■ What you will do: Of all the entries below, only the lines from the one with "Facebook (12, 1037)" up to and including the one with "Berühmte österreichische Blogger: Merkmale" are to be duplicated exactly.

■ Information supplied:

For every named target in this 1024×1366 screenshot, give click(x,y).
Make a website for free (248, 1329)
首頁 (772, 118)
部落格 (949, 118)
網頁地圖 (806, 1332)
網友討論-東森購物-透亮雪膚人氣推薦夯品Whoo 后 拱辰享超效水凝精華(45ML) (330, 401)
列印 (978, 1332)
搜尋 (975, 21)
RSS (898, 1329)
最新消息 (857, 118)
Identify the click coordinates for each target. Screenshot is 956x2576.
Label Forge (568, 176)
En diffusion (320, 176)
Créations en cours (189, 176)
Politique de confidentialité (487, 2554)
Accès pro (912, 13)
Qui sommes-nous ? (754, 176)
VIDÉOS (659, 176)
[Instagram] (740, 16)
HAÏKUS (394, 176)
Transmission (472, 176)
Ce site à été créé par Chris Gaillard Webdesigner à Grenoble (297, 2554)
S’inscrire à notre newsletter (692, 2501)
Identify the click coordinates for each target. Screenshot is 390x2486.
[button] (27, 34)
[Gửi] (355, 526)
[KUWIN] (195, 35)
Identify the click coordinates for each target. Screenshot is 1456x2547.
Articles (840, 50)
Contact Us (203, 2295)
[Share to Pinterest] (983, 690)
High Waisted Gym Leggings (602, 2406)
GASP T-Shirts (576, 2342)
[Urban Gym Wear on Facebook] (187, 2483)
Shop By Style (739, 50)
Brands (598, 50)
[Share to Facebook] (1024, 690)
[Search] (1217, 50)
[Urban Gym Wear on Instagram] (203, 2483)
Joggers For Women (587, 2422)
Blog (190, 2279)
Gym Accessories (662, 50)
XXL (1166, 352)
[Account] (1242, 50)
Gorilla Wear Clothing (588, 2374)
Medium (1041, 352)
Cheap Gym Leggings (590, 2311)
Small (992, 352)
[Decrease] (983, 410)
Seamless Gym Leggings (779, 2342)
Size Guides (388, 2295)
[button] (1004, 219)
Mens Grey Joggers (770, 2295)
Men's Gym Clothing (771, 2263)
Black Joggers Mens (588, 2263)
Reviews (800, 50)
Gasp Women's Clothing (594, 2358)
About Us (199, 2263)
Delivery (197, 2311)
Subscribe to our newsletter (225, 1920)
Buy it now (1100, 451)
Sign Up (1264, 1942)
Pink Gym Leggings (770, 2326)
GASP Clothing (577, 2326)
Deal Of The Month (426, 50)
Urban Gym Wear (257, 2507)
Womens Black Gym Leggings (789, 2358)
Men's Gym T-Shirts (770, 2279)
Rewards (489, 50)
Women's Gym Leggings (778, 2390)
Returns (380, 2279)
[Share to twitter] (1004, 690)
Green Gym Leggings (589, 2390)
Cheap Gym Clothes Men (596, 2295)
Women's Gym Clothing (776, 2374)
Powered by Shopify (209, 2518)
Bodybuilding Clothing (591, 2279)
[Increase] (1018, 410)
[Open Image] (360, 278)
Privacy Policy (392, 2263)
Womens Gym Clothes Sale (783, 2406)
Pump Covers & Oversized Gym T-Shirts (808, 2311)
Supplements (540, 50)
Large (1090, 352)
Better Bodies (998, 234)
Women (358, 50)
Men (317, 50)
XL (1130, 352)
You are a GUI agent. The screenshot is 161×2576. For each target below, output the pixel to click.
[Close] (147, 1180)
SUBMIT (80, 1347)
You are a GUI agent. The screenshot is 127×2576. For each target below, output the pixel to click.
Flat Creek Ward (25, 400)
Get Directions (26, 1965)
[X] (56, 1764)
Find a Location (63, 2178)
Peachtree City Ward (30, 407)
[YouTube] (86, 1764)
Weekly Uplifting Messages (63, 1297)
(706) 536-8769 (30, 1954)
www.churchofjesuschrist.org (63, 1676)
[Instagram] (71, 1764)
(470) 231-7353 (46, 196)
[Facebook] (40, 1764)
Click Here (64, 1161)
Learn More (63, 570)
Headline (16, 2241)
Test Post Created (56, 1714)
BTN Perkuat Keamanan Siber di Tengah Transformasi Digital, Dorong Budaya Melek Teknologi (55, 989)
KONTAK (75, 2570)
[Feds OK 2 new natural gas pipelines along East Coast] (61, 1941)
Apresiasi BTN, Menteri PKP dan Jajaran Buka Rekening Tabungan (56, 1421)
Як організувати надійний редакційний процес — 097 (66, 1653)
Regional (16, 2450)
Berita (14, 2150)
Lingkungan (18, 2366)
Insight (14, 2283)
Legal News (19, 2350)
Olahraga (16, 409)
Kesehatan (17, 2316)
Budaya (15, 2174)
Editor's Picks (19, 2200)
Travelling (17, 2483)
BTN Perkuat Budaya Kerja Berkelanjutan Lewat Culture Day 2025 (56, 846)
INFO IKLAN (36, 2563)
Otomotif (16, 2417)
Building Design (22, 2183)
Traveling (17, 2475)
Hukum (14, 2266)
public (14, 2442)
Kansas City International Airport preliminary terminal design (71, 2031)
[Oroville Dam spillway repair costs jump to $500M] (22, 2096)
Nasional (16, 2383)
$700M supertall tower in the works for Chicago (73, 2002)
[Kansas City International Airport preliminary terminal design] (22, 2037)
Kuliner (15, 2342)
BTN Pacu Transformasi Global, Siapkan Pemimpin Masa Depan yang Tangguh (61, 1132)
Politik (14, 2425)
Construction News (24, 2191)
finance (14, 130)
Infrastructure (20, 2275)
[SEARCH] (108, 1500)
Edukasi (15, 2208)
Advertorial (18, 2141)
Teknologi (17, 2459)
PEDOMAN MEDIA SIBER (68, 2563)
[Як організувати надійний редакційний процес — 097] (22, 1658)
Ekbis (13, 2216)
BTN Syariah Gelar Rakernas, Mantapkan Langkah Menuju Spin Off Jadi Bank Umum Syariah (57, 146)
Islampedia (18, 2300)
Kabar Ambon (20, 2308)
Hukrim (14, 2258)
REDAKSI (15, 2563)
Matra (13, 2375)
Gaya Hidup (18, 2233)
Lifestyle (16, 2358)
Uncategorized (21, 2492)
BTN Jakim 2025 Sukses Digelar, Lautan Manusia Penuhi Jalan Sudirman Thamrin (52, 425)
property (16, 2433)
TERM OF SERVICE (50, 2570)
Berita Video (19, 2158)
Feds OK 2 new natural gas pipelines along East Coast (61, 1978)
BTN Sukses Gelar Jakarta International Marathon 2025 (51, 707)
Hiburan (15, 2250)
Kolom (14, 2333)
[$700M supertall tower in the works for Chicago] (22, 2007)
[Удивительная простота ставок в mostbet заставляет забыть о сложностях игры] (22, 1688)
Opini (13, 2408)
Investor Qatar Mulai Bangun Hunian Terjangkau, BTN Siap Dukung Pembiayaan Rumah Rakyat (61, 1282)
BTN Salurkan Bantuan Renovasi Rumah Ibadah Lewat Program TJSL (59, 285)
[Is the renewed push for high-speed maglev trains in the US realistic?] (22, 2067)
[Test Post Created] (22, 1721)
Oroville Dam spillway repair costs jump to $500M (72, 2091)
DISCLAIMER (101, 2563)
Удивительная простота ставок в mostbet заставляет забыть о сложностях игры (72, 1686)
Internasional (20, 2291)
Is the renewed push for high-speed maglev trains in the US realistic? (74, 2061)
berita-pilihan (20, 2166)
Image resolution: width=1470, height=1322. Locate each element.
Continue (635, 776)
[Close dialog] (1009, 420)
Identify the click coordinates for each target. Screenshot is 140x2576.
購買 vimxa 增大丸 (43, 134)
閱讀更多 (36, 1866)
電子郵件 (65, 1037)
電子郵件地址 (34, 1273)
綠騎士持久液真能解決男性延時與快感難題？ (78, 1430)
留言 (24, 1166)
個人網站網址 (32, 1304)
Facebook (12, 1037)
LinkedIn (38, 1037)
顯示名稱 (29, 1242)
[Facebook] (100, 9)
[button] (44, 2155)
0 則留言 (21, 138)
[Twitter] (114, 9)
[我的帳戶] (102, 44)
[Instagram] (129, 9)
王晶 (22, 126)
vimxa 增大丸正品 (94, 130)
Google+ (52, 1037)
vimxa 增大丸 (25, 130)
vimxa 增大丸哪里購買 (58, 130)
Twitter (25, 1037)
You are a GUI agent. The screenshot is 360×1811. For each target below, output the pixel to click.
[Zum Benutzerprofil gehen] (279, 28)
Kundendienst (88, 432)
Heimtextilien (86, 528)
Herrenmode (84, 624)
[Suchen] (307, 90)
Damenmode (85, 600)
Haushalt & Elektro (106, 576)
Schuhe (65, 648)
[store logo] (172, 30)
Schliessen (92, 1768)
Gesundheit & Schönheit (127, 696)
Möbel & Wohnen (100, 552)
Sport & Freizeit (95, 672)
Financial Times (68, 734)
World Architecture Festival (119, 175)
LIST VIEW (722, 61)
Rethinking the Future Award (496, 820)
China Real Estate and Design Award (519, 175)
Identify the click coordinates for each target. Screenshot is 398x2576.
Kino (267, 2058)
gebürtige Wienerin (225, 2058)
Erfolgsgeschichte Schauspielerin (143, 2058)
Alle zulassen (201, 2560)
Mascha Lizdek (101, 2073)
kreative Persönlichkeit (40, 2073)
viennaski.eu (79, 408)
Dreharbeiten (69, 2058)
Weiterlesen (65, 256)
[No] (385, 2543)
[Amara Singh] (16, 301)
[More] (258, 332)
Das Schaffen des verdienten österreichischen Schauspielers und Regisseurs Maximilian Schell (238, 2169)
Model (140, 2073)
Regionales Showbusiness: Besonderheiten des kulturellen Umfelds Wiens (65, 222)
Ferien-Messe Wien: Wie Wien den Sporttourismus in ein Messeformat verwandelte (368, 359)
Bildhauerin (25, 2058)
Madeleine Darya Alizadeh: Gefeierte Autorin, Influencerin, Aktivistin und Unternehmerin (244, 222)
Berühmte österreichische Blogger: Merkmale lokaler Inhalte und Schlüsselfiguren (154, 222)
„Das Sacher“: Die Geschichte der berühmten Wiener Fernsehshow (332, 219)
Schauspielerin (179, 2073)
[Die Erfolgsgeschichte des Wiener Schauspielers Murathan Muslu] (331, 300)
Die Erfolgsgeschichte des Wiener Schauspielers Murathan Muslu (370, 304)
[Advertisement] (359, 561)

■ Written answer:
Facebook (12, 1037)
LinkedIn (38, 1037)
顯示名稱 (29, 1242)
[Facebook] (100, 9)
[button] (44, 2155)
0 則留言 (21, 138)
[Twitter] (114, 9)
[我的帳戶] (102, 44)
[Instagram] (129, 9)
王晶 (22, 126)
vimxa 增大丸正品 (94, 130)
Google+ (52, 1037)
vimxa 增大丸 (25, 130)
vimxa 增大丸哪里購買 (58, 130)
Twitter (25, 1037)
You are a GUI agent. The screenshot is 360×1811. For each target below, output the pixel to click.
[Zum Benutzerprofil gehen] (279, 28)
Kundendienst (88, 432)
Heimtextilien (86, 528)
Herrenmode (84, 624)
[Suchen] (307, 90)
Damenmode (85, 600)
Haushalt & Elektro (106, 576)
Schuhe (65, 648)
[store logo] (172, 30)
Schliessen (92, 1768)
Gesundheit & Schönheit (127, 696)
Möbel & Wohnen (100, 552)
Sport & Freizeit (95, 672)
Financial Times (68, 734)
World Architecture Festival (119, 175)
LIST VIEW (722, 61)
Rethinking the Future Award (496, 820)
China Real Estate and Design Award (519, 175)
Identify the click coordinates for each target. Screenshot is 398x2576.
Kino (267, 2058)
gebürtige Wienerin (225, 2058)
Erfolgsgeschichte Schauspielerin (143, 2058)
Alle zulassen (201, 2560)
Mascha Lizdek (101, 2073)
kreative Persönlichkeit (40, 2073)
viennaski.eu (79, 408)
Dreharbeiten (69, 2058)
Weiterlesen (65, 256)
[No] (385, 2543)
[Amara Singh] (16, 301)
[More] (258, 332)
Das Schaffen des verdienten österreichischen Schauspielers und Regisseurs Maximilian Schell (238, 2169)
Model (140, 2073)
Regionales Showbusiness: Besonderheiten des kulturellen Umfelds Wiens (65, 222)
Ferien-Messe Wien: Wie Wien den Sporttourismus in ein Messeformat verwandelte (368, 359)
Bildhauerin (25, 2058)
Madeleine Darya Alizadeh: Gefeierte Autorin, Influencerin, Aktivistin und Unternehmerin (244, 222)
Berühmte österreichische Blogger: Merkmale lokaler Inhalte und Schlüsselfiguren (154, 222)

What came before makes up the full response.